A single "task" often means many model calls: reading context, calling tools, summarizing results, deciding the next step, retrying, validating output. If every step hits a frontier LLM, the unit economics get ugly fast.
One big model for everything is probably the wrong shape
The better question isn't "which model is smartest?" — it's "which part of the task actually needs the smartest model?"
LLMs should handle the hard parts: planning, backtracking, judgment, ambiguous decisions.
Small language models can handle the boring but frequent parts: extraction, routing, JSON formatting, tool parameters, log summaries, simple validation.
Most agent workflows contain a lot of that second category.
Why desktop agents are interesting
Cloud agents pay for tokens at almost every step — every retry, every summary, every tool-call decision, every formatting pass usually goes through a remote model.
Desktop agents have another option: local compute.

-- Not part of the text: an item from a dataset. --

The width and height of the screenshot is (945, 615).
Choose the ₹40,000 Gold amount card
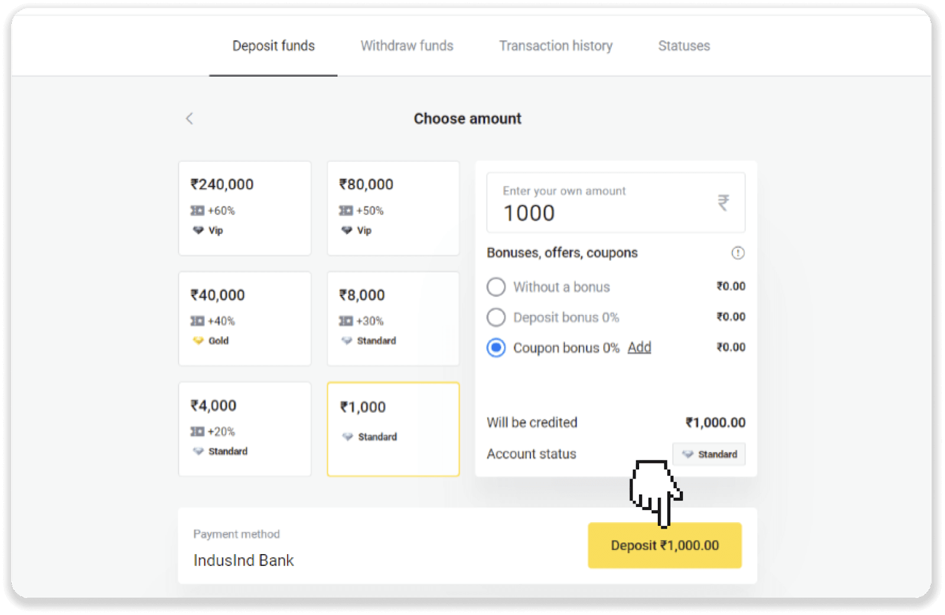click(245, 318)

They can run small local models or deterministic code for cheap, repetitive work, and only call cloud LLMs when the task actually needs deeper reasoning.
That changes the cost structure. Instead of:
every step → cloud LLM token cost
you get something closer to:
routine work → local compute · hard decisions → cloud LLMs
The long-term loop
start with LLMs → log agent traces → find repeated task patterns → distill them into SLMs / LoRAs → run them locally or cheaply → keep LLMs as fallback
In other words, agents should get cheaper as they're used more. The more traces you collect, the clearer it gets which tasks are repeated, narrow, and safe to move off frontier models.
My takeaway
The next wave of agents won't just be about stronger models — it'll be about better compute allocation: LLMs for judgment, SLMs for narrow repeated work, code for deterministic checks, local compute wherever possible.
That may be what makes agent economics work.
Paper: Small Language Models are the Future of Agentic AI — https://arxiv.org/abs/2506.02153
Top comments (1)
I think this is where a lot of AI cost discussions miss the point. It's not about replacing a GPT-5 class model with a smaller one it's about orchestrating the right model for the right job.
Deterministic code, SLMs, and frontier models each have different strengths. If every retry, formatter, and validation step goes through the biggest model, costs will scale linearly with usage. The teams that win will be the ones treating AI pipelines like distributed systems, where compute is allocated intentionally instead of uniformly.